Among the many oppressive Spanish enactments against the Children of Israel, it was prescribed that all should wear the distinguishing circlet of red cloth on the shoulder of their gabardines; that they should reside within the walled confines of their ghettos and never be found beyond them after nightfall, and that they should not practice as doctors, surgeons, apothecaries, or innkeepers. The desire to emancipate themselves from these and other restrictions upon their commerce with Christians and from the generally intolerable conditions of bondage and ignominy imposed upon them, had driven many to accept baptism and embrace Christianity.
But even such New-Christians as were sincere in their professions of faith failed to find in this baptism the peace they sought. Bitter racial hostility, though sometimes tempered, was never extinguished by their conversion.

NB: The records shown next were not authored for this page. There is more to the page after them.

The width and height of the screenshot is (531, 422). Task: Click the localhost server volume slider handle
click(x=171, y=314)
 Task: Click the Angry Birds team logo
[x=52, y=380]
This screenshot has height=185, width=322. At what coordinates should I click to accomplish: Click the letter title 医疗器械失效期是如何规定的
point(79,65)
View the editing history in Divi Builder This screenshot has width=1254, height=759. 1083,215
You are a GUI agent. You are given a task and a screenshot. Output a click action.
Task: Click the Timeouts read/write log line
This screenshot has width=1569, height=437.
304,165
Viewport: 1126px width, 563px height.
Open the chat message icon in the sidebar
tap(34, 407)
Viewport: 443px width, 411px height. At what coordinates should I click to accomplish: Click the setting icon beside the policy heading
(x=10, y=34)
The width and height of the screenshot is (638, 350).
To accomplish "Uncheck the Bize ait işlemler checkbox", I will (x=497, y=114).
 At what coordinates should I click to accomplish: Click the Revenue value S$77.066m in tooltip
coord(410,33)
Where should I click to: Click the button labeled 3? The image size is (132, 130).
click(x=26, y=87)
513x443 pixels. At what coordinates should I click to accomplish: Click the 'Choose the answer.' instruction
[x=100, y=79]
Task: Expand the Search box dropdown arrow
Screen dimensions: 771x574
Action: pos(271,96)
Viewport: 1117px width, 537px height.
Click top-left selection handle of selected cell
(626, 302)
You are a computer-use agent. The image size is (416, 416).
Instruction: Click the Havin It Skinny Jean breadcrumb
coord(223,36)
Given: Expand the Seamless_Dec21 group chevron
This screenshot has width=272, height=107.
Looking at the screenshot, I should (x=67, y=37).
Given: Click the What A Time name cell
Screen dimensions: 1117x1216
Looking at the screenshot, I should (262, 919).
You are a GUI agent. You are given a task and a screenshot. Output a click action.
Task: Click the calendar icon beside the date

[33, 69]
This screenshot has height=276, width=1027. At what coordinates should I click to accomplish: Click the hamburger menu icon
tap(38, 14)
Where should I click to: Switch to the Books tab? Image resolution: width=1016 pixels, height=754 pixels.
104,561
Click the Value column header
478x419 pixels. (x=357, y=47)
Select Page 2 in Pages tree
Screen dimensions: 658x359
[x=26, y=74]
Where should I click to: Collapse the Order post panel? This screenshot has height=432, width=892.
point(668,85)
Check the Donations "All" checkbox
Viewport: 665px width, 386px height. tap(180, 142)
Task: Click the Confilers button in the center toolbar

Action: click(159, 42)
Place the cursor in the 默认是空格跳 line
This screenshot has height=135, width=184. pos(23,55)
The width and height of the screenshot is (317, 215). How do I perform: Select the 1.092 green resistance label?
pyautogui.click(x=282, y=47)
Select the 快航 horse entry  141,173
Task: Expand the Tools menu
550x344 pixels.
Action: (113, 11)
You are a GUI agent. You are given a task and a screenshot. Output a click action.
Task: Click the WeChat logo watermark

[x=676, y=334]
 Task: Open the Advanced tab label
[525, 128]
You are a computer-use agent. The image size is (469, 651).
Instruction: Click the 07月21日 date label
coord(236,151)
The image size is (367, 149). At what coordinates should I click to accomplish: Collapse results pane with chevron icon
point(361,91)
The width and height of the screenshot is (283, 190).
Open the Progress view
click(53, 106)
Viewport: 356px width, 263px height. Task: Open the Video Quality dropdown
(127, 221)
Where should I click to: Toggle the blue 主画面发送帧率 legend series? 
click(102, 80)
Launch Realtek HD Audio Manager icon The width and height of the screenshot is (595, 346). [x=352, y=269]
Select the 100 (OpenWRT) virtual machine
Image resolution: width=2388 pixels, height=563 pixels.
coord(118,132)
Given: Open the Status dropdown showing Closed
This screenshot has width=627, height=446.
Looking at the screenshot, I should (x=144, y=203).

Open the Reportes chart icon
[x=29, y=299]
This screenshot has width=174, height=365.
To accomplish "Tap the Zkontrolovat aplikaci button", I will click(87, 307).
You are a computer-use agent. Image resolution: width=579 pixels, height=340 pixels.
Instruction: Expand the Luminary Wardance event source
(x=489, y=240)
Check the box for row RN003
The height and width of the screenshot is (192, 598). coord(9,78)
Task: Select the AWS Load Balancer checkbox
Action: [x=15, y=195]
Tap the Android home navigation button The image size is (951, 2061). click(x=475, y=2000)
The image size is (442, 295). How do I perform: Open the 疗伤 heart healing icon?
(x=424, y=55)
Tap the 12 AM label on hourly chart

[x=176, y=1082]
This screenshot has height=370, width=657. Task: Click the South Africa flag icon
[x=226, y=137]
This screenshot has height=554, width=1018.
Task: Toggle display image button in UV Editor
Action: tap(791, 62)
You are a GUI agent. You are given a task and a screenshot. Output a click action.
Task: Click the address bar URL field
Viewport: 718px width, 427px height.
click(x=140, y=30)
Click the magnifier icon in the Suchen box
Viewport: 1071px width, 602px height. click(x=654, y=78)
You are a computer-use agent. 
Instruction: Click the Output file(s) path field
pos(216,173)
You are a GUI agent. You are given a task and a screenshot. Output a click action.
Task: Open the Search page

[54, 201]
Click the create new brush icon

Hence the alarm with which they viewed the gloomy, funereal, sinister pageant—the white-robed, black-mantled and hooded inquisitors, with their attendant familiars and barefoot friars—headed by a Dominican bearing the white Cross, which invaded the city of Seville one day towards the end of December and took its way to the Convent of St. Paul, there to establish the Holy Office of the Inquisition. The fear of the New-Christians that they were to be the object of the attentions of this dread tribunal had sufficed to drive some thousands of them out of the city, to seek refuge in such feudal lordships as those of the Duke of Medina Sidonia, the Marquis of Cadiz, and the Count of Arcos.
This exodus had led to the publication by the newly appointed inquisitors of the edict of 2nd January, in which they set forth that inasmuch as it had come to their knowledge that many persons had departed out of Seville in fear of prosecution upon grounds of heretical pravity, they commanded the nobles of the Kingdom of Castile that within fifteen days they should make an exact return of the persons of both sexes who had sought refuge in their lordships or jurisdictions; that they arrest all these and lodge them in the prison of the Inquisition in Seville, confiscating their property, and holding it at the disposal of the inquisitors; that none should shelter any fugitive under pain of greater excommunication and of other penalties by law established against abettors of heretics.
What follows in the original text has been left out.